14 - 12 ounces wide egg noodles
15 - 3 tablespoons unsalted butter
16 - ½ cup grated Gruyère or Swiss cheese, optional
17 - 2 tablespoons fresh parsley, chopped, optional

# How-To Steps:

01 - Season the beef roast generously with salt and pepper on all sides.
02 - Heat olive oil in a large skillet over medium-high heat. Sear the roast on all sides until browned, approximately 2-3 minutes per side. Transfer to slow cooker.
03 - Add sliced onions to the same skillet. Sauté for 5-7 minutes until softened and beginning to caramelize. Add minced garlic and cook for 1 minute more.
04 - Transfer caramelized onions and garlic to the slow cooker, spreading them evenly over the roast.
05 - In a bowl, whisk together beef broth, white wine, Worcestershire sauce, tomato paste, thyme, rosemary, and bay leaf.

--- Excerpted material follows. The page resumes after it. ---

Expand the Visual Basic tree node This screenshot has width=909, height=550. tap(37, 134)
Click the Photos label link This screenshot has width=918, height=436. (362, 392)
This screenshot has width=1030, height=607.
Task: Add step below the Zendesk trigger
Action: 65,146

Pour mixture over beef and onions in slow cooker.
06 - Cover and cook on LOW setting for 8 hours, or on HIGH setting for 4-5 hours, until beef is fork-tender and shreds easily.
07 - Remove and discard bay leaf. Remove beef from slow cooker, shred using two forks, and return to slow cooker. Mix thoroughly with onion gravy.
08 - Cook egg noodles according to package instructions. Drain and toss with unsalted butter.
09 - Ladle shredded beef and onion gravy over buttered noodles. Garnish with grated Gruyère and fresh parsley if desired.

# Expert Advice:

01 -
  • The beef practically shreds itself after eight hours, meaning minimal work for maximum payoff.
  • Those caramelized onions create a gravy so rich and naturally sweet you won't miss heavy cream.
  • It's the kind of dish that makes your kitchen smell incredible hours before dinner, building anticipation with every breath.
02 -
  • Don't skip the searing step even though it adds fifteen minutes—that golden crust is where the flavor depth comes from, and the slow cooker can't create that for you.
  • If your gravy turns out too thin and watery, make a slurry by mixing one tablespoon cornstarch with two tablespoons water, stir it into the pot, and let it simmer for a few minutes to thicken.
  • Resist the urge to peek constantly because every time you open that lid, you're releasing heat and extending your cooking time.
03 -
  • If your slow cooker runs hot, cook on low instead of high—the longer, gentler heat produces more tender beef and better flavor development.
  • Slice your onions thin and uniform so they caramelize evenly and practically dissolve into the sauce, rather than staying as distinct chunks.